Investors are noticing. Wall Street and Seoul analysts increasingly treat TV as a legacy cash drain rather than a growth business. LG's more promising bets — EV battery components and B2B display systems — give the company financial cover to step back from consumer screens without looking like a retreat.
The Sony template
LG isn't the first Korean-era premium brand to face this math. Sony spent years absorbing TV losses before striking a joint venture with TCL: Bravia Inc., finalized in March 2026, gives TCL a 51% stake while Sony retains 49% and full ownership of the Bravia brand, with operations starting April 2027, according to FlatpanelsHD. Sony keeps the software, the image processing reputation, and the logo. TCL handles the factory floor.

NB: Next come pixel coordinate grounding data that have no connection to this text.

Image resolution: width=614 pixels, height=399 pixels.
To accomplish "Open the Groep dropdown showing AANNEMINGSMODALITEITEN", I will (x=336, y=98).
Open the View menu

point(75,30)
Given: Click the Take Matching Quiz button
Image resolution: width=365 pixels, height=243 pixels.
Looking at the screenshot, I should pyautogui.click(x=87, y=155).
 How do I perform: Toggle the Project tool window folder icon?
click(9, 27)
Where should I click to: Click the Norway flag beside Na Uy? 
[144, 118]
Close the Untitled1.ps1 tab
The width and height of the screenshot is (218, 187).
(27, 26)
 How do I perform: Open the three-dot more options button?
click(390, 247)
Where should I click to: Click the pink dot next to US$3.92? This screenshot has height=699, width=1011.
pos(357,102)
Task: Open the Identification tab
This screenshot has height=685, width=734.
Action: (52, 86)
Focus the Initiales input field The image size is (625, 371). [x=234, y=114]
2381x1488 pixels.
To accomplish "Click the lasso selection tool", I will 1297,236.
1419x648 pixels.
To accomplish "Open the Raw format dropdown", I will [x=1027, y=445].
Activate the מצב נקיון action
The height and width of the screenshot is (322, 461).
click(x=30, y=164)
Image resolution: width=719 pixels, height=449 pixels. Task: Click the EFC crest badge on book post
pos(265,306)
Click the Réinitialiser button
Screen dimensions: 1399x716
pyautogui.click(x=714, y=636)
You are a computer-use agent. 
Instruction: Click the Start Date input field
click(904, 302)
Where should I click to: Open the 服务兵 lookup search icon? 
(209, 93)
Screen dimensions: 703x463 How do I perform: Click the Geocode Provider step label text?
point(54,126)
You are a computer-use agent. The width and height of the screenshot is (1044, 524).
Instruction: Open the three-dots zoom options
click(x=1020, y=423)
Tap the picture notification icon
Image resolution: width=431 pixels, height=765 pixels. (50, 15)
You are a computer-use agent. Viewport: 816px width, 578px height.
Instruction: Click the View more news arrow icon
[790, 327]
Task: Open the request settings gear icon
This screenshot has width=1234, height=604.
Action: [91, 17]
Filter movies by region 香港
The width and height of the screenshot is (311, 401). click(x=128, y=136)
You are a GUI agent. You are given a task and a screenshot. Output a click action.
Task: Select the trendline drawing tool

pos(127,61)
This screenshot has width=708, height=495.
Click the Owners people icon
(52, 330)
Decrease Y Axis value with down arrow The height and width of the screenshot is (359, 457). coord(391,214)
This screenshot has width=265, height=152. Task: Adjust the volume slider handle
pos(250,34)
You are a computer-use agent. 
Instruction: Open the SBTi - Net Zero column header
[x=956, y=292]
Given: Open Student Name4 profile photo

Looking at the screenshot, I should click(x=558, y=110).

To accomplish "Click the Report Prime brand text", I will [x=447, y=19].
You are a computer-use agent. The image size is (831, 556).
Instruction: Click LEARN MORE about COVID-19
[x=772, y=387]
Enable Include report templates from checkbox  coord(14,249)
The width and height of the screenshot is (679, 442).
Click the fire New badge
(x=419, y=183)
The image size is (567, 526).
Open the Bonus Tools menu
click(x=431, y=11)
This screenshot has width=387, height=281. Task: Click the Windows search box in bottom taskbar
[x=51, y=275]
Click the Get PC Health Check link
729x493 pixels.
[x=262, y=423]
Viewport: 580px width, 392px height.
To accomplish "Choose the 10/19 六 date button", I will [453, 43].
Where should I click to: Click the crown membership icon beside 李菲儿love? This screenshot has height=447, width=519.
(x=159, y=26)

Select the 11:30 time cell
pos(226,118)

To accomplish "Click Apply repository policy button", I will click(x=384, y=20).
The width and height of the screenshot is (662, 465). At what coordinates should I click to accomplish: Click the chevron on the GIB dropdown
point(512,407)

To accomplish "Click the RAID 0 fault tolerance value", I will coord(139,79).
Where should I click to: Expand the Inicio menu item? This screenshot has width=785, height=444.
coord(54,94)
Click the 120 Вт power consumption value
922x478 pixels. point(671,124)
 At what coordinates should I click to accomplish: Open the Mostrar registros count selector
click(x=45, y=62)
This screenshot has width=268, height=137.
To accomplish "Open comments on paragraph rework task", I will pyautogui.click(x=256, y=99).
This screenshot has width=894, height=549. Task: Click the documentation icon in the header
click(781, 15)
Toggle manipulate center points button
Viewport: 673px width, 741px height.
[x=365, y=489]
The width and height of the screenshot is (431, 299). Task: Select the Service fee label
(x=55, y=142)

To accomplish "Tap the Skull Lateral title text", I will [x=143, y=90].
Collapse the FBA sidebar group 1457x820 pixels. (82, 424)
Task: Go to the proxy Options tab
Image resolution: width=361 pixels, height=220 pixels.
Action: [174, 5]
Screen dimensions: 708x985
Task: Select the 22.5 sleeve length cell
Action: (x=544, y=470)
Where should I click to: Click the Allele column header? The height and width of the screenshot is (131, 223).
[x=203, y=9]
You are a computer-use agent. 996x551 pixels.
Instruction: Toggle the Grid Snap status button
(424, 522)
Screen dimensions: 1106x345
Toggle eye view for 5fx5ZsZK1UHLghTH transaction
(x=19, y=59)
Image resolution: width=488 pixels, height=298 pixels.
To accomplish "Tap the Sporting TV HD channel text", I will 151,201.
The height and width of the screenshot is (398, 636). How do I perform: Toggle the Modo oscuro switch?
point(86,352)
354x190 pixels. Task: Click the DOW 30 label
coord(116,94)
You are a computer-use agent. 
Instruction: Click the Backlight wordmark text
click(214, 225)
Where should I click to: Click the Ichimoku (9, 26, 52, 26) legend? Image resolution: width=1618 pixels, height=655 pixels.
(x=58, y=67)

Reports from Korean outlet EBN suggest LG executives held closed-door meetings with Hisense in Beijing — framed publicly as "partnership discussions," but read by the market as something closer to an exit negotiation. Nothing is confirmed, and LG has made no public statement about selling the division. Still, the Korea Herald (Apr 2026) notes explicit earnings pressure on both Samsung and LG as the Chinese supply-chain advantage widens.
What it means for buyers
If a deal takes shape, the most likely outcome mirrors Sony's arrangement: the LG name stays on the box, but Hisense runs the production. "Designed by LG" on a Hisense-built panel is not a far-fetched scenario. For now, LG OLED sets remain available and unaffected — but anyone deep in the LG ecosystem should watch this story closely over the next 12 months.